DESCRIPTION OF THE TASK:
All of the records should be given again verbatim.

────────────────

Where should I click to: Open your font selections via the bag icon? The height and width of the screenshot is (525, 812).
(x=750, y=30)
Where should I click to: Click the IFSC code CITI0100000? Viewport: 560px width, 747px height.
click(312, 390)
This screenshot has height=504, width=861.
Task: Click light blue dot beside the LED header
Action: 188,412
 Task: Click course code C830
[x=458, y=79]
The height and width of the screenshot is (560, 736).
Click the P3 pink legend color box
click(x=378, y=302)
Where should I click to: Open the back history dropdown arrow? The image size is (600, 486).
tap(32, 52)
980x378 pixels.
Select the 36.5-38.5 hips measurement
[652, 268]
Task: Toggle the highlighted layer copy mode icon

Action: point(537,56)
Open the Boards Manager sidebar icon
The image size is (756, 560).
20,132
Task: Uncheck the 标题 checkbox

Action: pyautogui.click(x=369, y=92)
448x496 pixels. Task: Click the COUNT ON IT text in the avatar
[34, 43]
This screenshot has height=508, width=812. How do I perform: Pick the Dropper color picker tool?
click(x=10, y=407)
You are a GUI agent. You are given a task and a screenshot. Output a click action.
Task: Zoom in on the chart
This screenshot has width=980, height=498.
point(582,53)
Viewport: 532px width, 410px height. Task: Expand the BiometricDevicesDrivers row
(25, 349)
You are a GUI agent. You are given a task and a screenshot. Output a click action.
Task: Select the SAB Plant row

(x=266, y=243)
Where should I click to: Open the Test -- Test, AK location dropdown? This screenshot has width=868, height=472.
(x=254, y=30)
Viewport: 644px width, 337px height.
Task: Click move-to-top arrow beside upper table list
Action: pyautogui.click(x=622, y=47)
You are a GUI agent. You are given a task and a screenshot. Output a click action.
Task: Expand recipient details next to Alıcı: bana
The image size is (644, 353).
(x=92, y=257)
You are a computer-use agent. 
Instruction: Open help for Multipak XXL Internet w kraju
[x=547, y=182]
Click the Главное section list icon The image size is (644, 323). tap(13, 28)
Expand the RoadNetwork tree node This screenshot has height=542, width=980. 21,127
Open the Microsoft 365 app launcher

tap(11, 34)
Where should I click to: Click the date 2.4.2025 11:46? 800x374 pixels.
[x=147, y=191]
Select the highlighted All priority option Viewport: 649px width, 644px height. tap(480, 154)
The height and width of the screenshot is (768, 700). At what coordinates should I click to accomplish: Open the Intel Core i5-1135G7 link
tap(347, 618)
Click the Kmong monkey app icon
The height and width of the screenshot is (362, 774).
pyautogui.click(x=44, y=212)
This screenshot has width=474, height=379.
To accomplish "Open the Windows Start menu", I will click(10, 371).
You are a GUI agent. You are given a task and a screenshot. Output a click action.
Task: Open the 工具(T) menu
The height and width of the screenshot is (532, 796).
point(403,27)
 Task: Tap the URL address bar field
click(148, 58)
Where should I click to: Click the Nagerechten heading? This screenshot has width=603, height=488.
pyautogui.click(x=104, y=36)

────────────────

RESPONSE TO THE TASK:
Where should I click to: Open your font selections via the bag icon? The height and width of the screenshot is (525, 812).
(x=750, y=30)
Where should I click to: Click the IFSC code CITI0100000? Viewport: 560px width, 747px height.
click(312, 390)
This screenshot has height=504, width=861.
Task: Click light blue dot beside the LED header
Action: 188,412
 Task: Click course code C830
[x=458, y=79]
The height and width of the screenshot is (560, 736).
Click the P3 pink legend color box
click(x=378, y=302)
Where should I click to: Open the back history dropdown arrow? The image size is (600, 486).
tap(32, 52)
980x378 pixels.
Select the 36.5-38.5 hips measurement
[652, 268]
Task: Toggle the highlighted layer copy mode icon

Action: point(537,56)
Open the Boards Manager sidebar icon
The image size is (756, 560).
20,132
Task: Uncheck the 标题 checkbox

Action: pyautogui.click(x=369, y=92)
448x496 pixels. Task: Click the COUNT ON IT text in the avatar
[34, 43]
This screenshot has height=508, width=812. How do I perform: Pick the Dropper color picker tool?
click(x=10, y=407)
You are a GUI agent. You are given a task and a screenshot. Output a click action.
Task: Zoom in on the chart
This screenshot has width=980, height=498.
point(582,53)
Viewport: 532px width, 410px height. Task: Expand the BiometricDevicesDrivers row
(25, 349)
You are a GUI agent. You are given a task and a screenshot. Output a click action.
Task: Select the SAB Plant row

(x=266, y=243)
Where should I click to: Open the Test -- Test, AK location dropdown? This screenshot has width=868, height=472.
(x=254, y=30)
Viewport: 644px width, 337px height.
Task: Click move-to-top arrow beside upper table list
Action: pyautogui.click(x=622, y=47)
You are a GUI agent. You are given a task and a screenshot. Output a click action.
Task: Expand recipient details next to Alıcı: bana
The image size is (644, 353).
(x=92, y=257)
You are a computer-use agent. 
Instruction: Open help for Multipak XXL Internet w kraju
[x=547, y=182]
Click the Главное section list icon The image size is (644, 323). tap(13, 28)
Expand the RoadNetwork tree node This screenshot has height=542, width=980. 21,127
Open the Microsoft 365 app launcher

tap(11, 34)
Where should I click to: Click the date 2.4.2025 11:46? 800x374 pixels.
[x=147, y=191]
Select the highlighted All priority option Viewport: 649px width, 644px height. tap(480, 154)
The height and width of the screenshot is (768, 700). At what coordinates should I click to accomplish: Open the Intel Core i5-1135G7 link
tap(347, 618)
Click the Kmong monkey app icon
The height and width of the screenshot is (362, 774).
pyautogui.click(x=44, y=212)
This screenshot has width=474, height=379.
To accomplish "Open the Windows Start menu", I will click(10, 371).
You are a GUI agent. You are given a task and a screenshot. Output a click action.
Task: Open the 工具(T) menu
The height and width of the screenshot is (532, 796).
point(403,27)
 Task: Tap the URL address bar field
click(148, 58)
Where should I click to: Click the Nagerechten heading? This screenshot has width=603, height=488.
pyautogui.click(x=104, y=36)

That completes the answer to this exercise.